▸ **THE PROBLEM**
In the entries below, find the line with "The height and" and transcribe it and every line after it exactly, through the last line, without pictures.

▸ **DATA RECORDS**
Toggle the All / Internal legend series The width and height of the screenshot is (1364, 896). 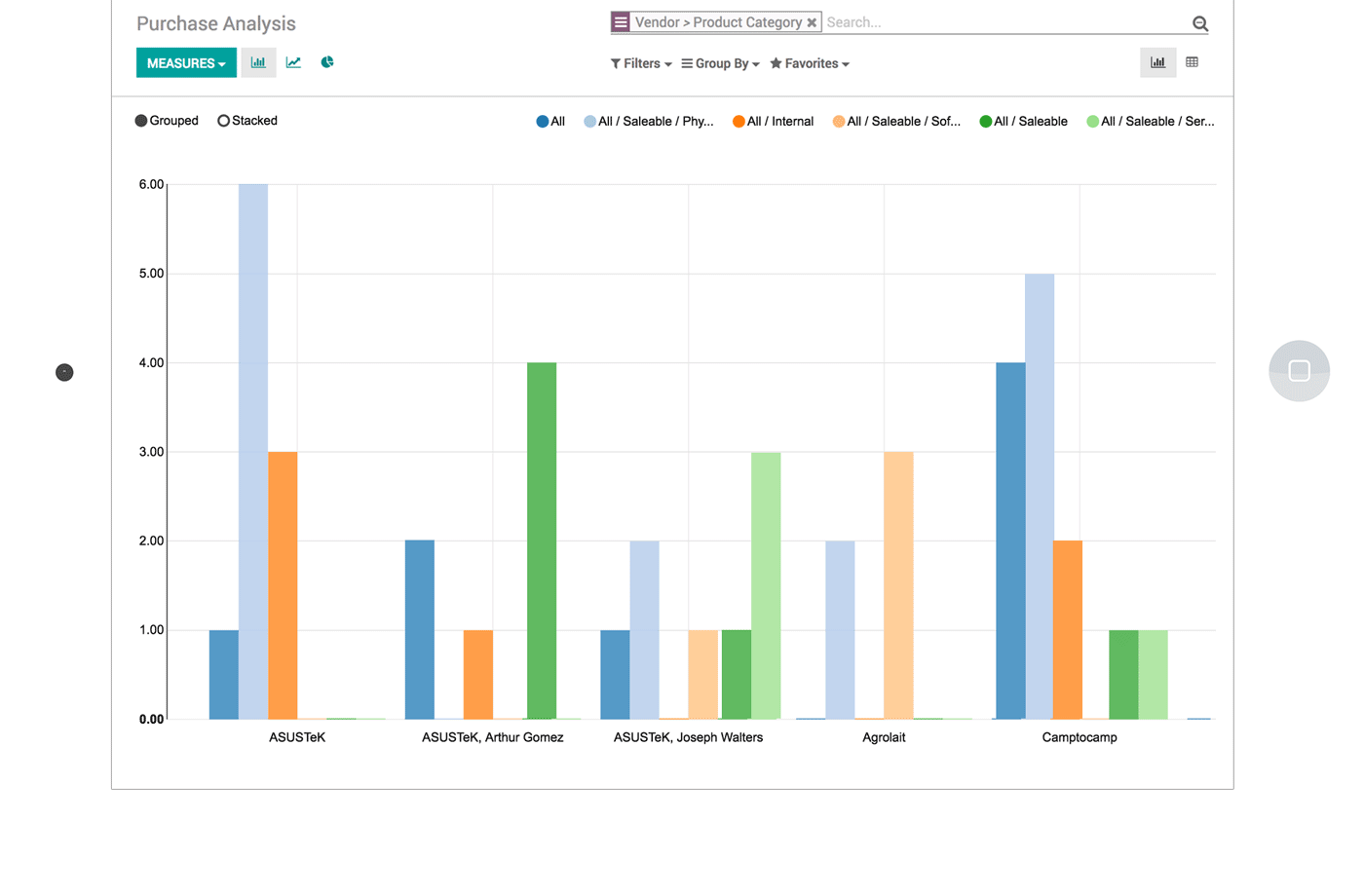(773, 122)
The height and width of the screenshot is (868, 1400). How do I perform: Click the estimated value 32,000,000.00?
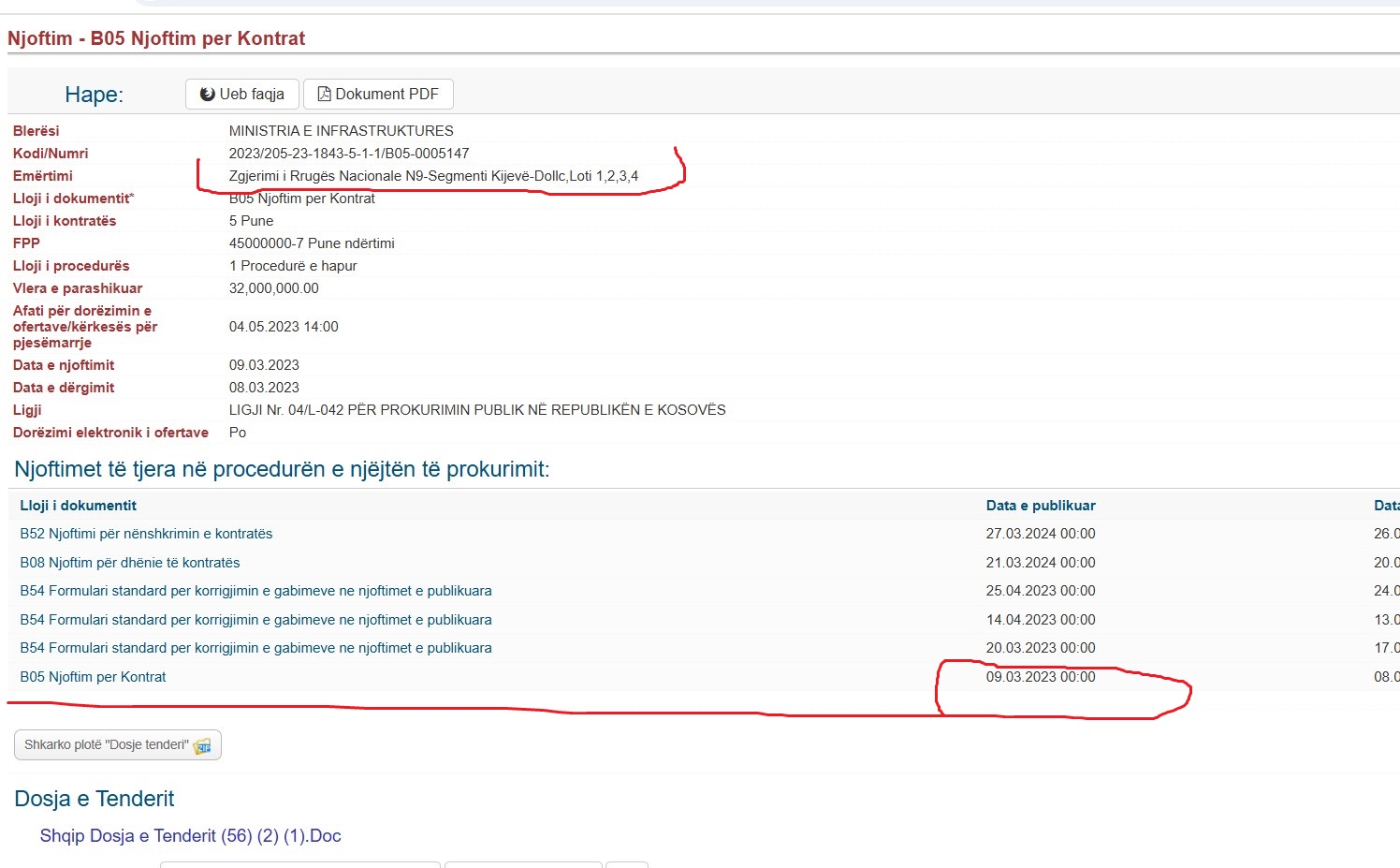click(x=274, y=288)
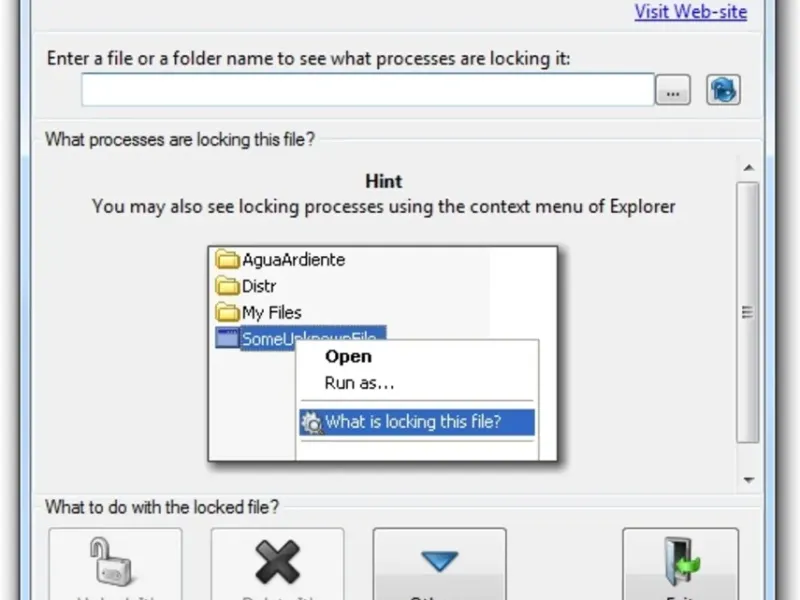The width and height of the screenshot is (800, 600).
Task: Click the AguaArdiente folder icon
Action: click(228, 260)
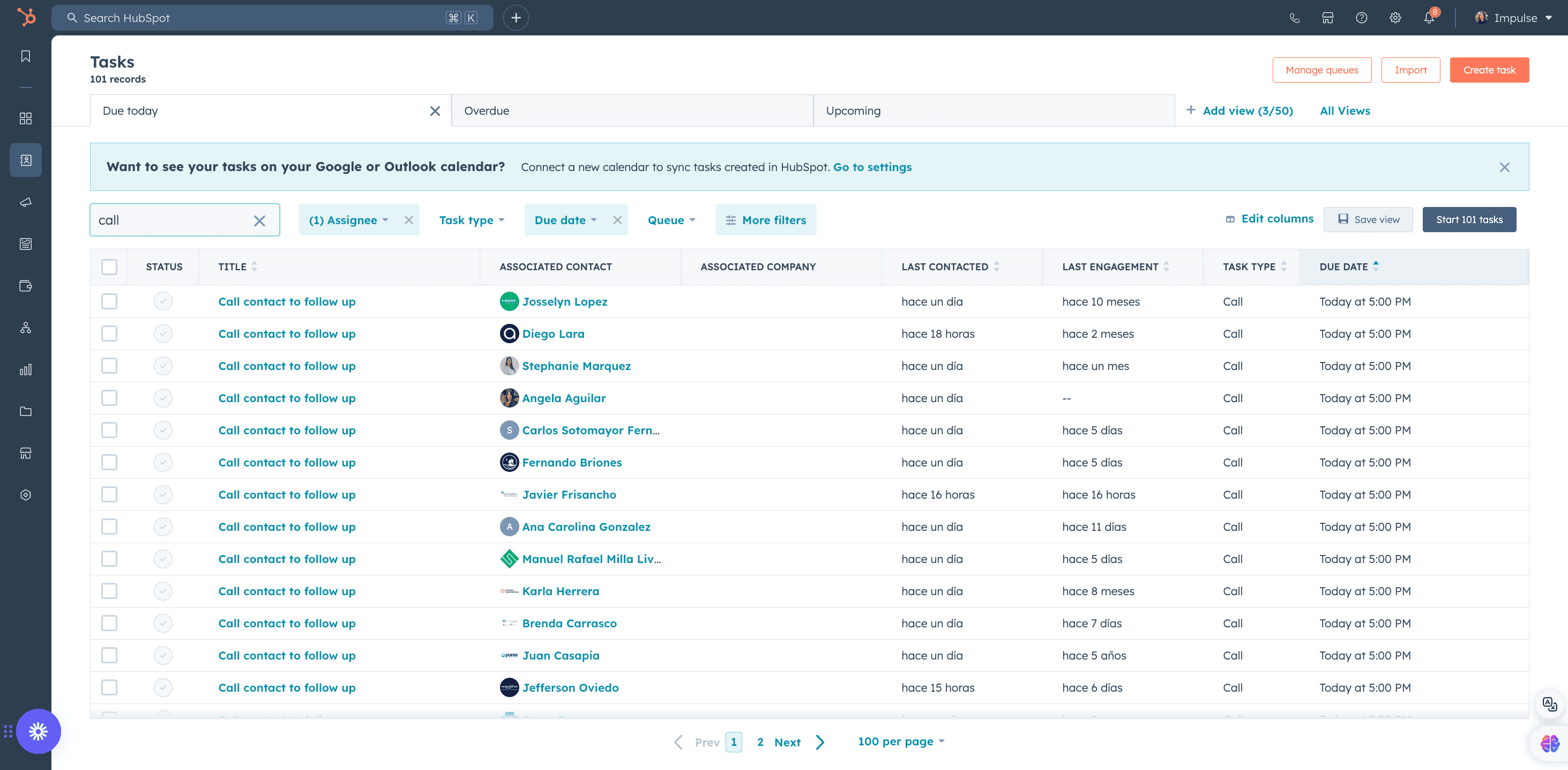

▸ **SOLUTION TO THE PROBLEM**
The height and width of the screenshot is (868, 1400). How do I perform: Click the estimated value 32,000,000.00?
click(x=274, y=288)
The width and height of the screenshot is (800, 600).
Task: Click the AguaArdiente folder icon
Action: click(228, 260)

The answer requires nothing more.